→ Exercise aim: Retype exactly every line from the one that includes "Task: Proceed to next step with 次へ" through the final line of the listing, both ends kept, and omit the pictures.
▼
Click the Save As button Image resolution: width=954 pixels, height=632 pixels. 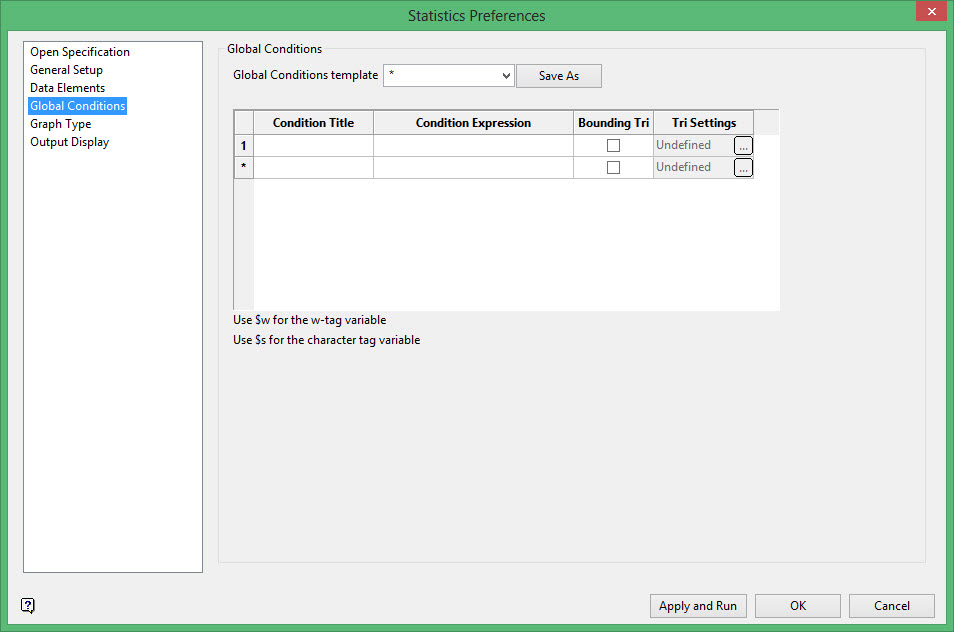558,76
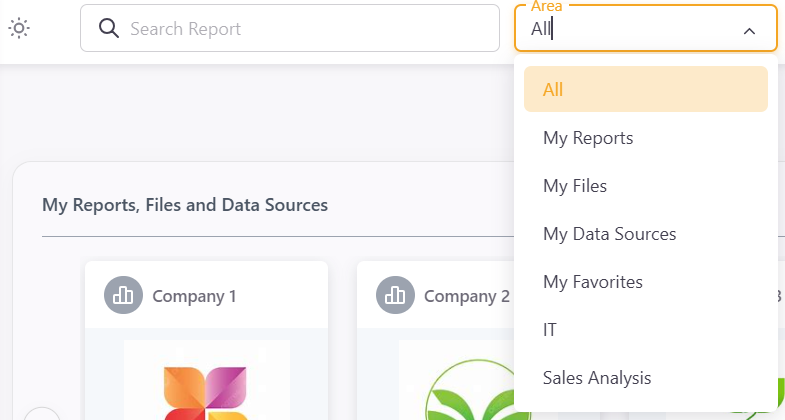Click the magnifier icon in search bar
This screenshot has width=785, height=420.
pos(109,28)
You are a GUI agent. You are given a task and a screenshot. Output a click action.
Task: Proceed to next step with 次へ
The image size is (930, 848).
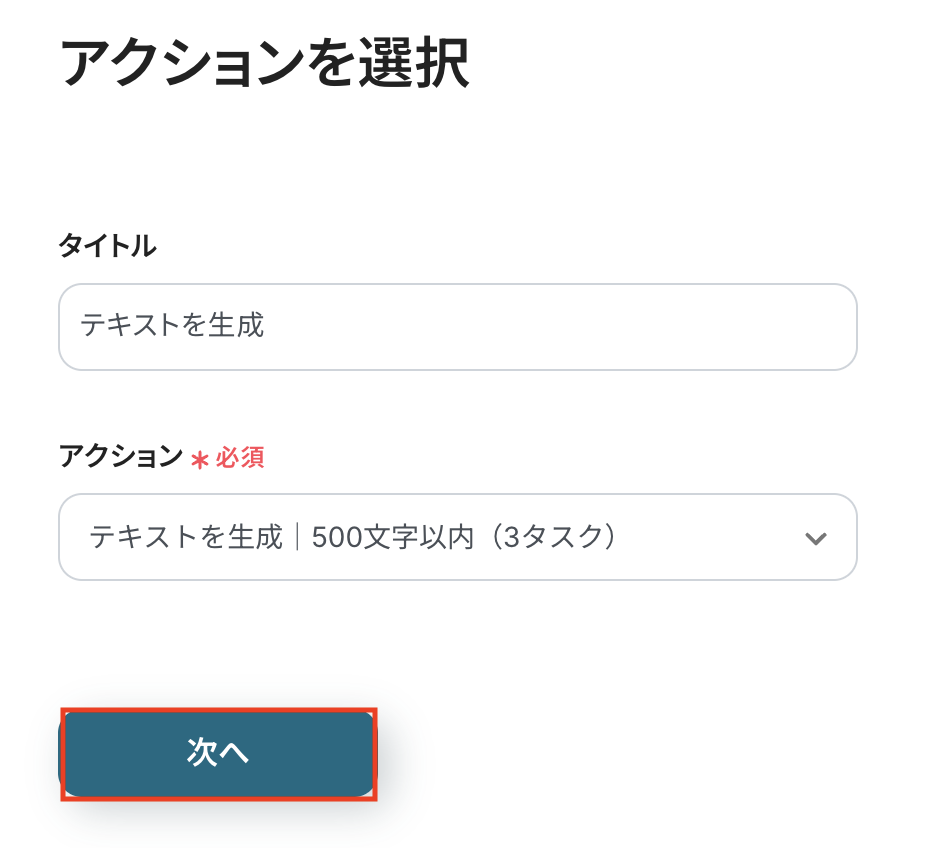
▲
→ Solved exercise:
Task: Proceed to next step with 次へ
The image size is (930, 848).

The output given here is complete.